Spaces:

safetrack
/

edtech

Running

File size: 3,211 Bytes

6dd9bad

# Monitoring & Incident Runbook

## BullBoard Dashboard

BullBoard is live at `/v1/internal/queues` on the API service.

**Access:** Requires either:
- `Authorization: Bearer <ADMIN_API_KEY>` header, OR
- Valid JWT token with `ORG_ADMIN` or `SUPER_ADMIN` role

Both queues are visible: `whatsapp-queue` and `notification-queue`.

**What to look for:**
- **Failed** tab: jobs that exhausted all retry attempts.
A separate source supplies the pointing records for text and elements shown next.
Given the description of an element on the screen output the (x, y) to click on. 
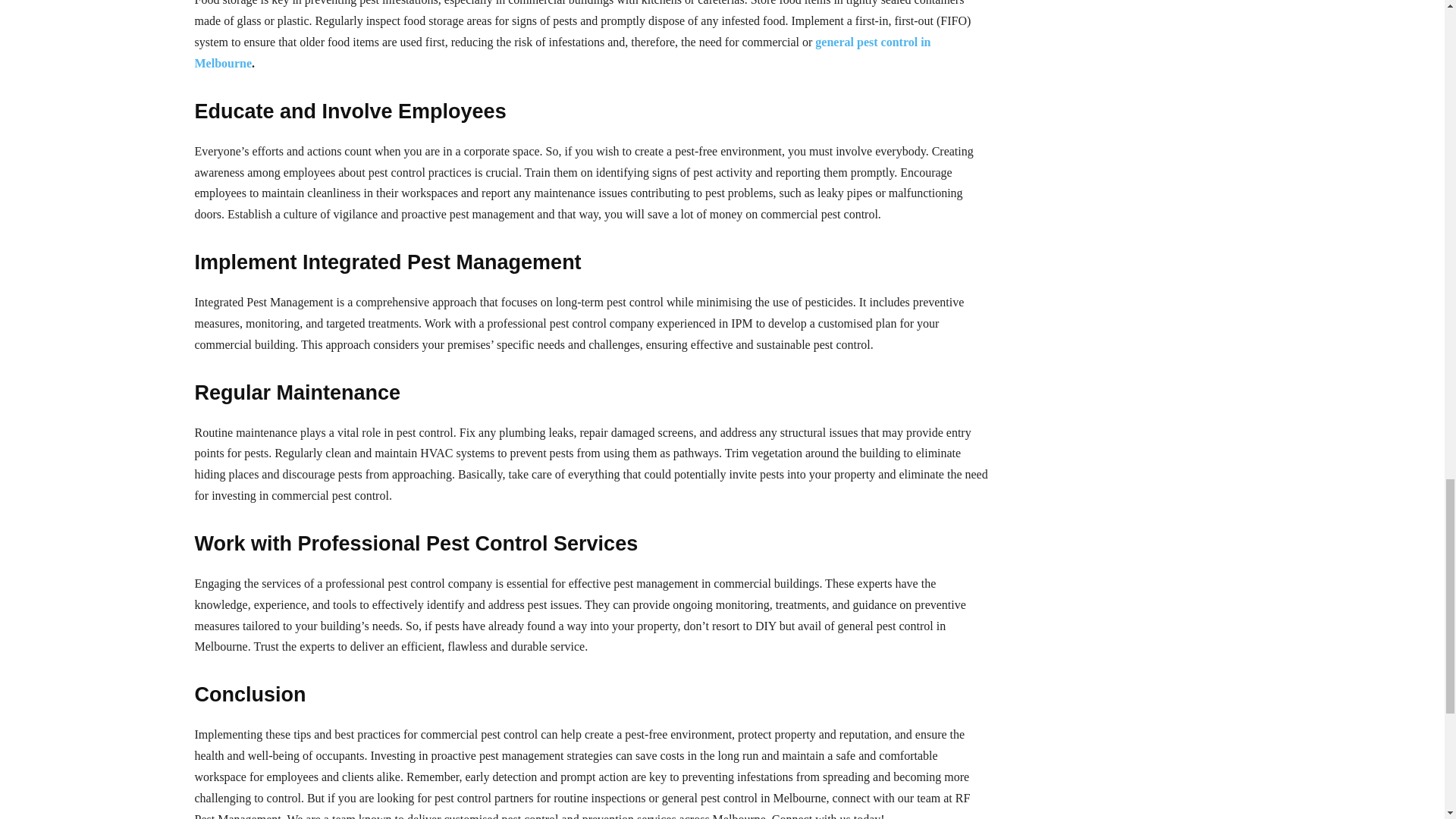
general pest control in Melbourne (561, 52)
Given the description of an element on the screen output the (x, y) to click on. 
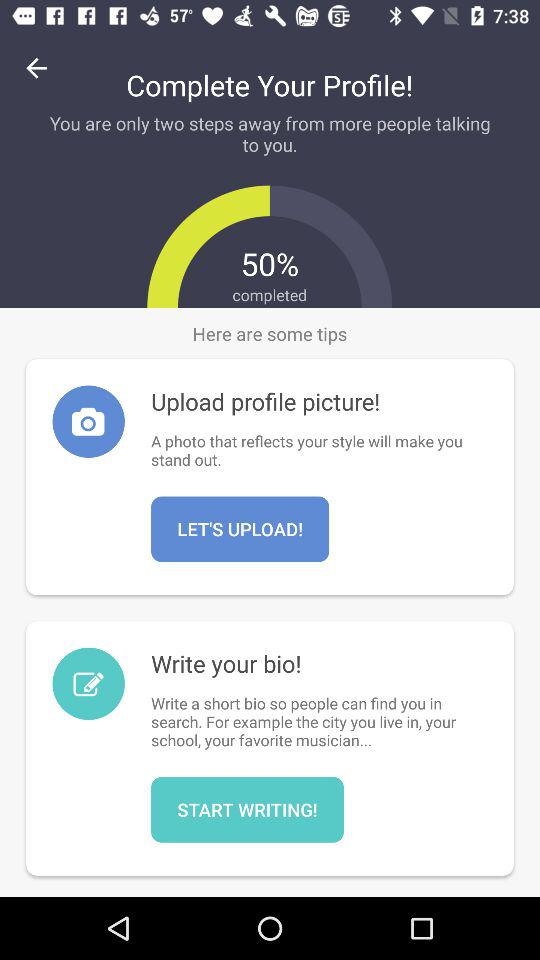
turn on the item above you are only (36, 68)
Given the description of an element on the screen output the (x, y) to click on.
Check the error message and stack trace.
- **Delayed** tab: jobs stuck waiting (usually a Redis issue or backoff after failures).
- **Active** tab: jobs that have been running too long (> 2 min = likely hung).

---

## Railway Log Alerts

Configure these alert rules in the Railway dashboard under **Logs → Alerts**:

| Pattern | Severity | Action |
|---------|----------|--------|
| `[WORKER] No handler found for job name` | Critical | Page on-call — silent job drop |
| `[WORKER] Job.*failed` | High | Notify team channel |
| `[FEEDBACK] Feedback generation failed` | High | Notify team channel |
| `[REDIS] Worker connection error` | Critical | Page on-call |
| `[BRIDGE] Could not resolve organizationId` | Medium | Log review next morning |
| `Daily Limit Reached` | Low | Review weekly |

---

## Manual Re-queue Procedure

When a job fails permanently and needs to be retried:

### Via BullBoard UI
1. Navigate to `/v1/internal/queues`
2. Select the queue (`whatsapp-queue`)
3. Go to **Failed** tab
4. Click **Retry** on the job, or **Retry All** for bulk recovery

### Via Redis CLI (emergency)
```bash
# Connect to Redis
redis-cli -u $REDIS_URL

# List failed job IDs for whatsapp-queue
LRANGE bull:whatsapp-queue:failed 0 -1

# Move a specific job back to waiting
# (BullBoard UI is preferred — use CLI only when dashboard is unreachable)
```

### Via API (programmatic)
```bash
# Trigger a manual broadcast retry
curl -X POST https://api.xamle.studio/v1/internal/ping \
  -H "Authorization: Bearer $ADMIN_API_KEY"
```

---

## Common Incidents

### All exercise feedback silently ignored
**Symptom:** Users send exercise answers, receive no feedback.  
**Cause:** `generate-feedback` job enqueued but no handler registered.  
**Fix:** Ensure `FeedbackHandler` is registered in `apps/whatsapp-worker/src/index.ts`.  
**Check:** `grep "generate-feedback" logs` — should show `[WORKER] Processing job: generate-feedback`.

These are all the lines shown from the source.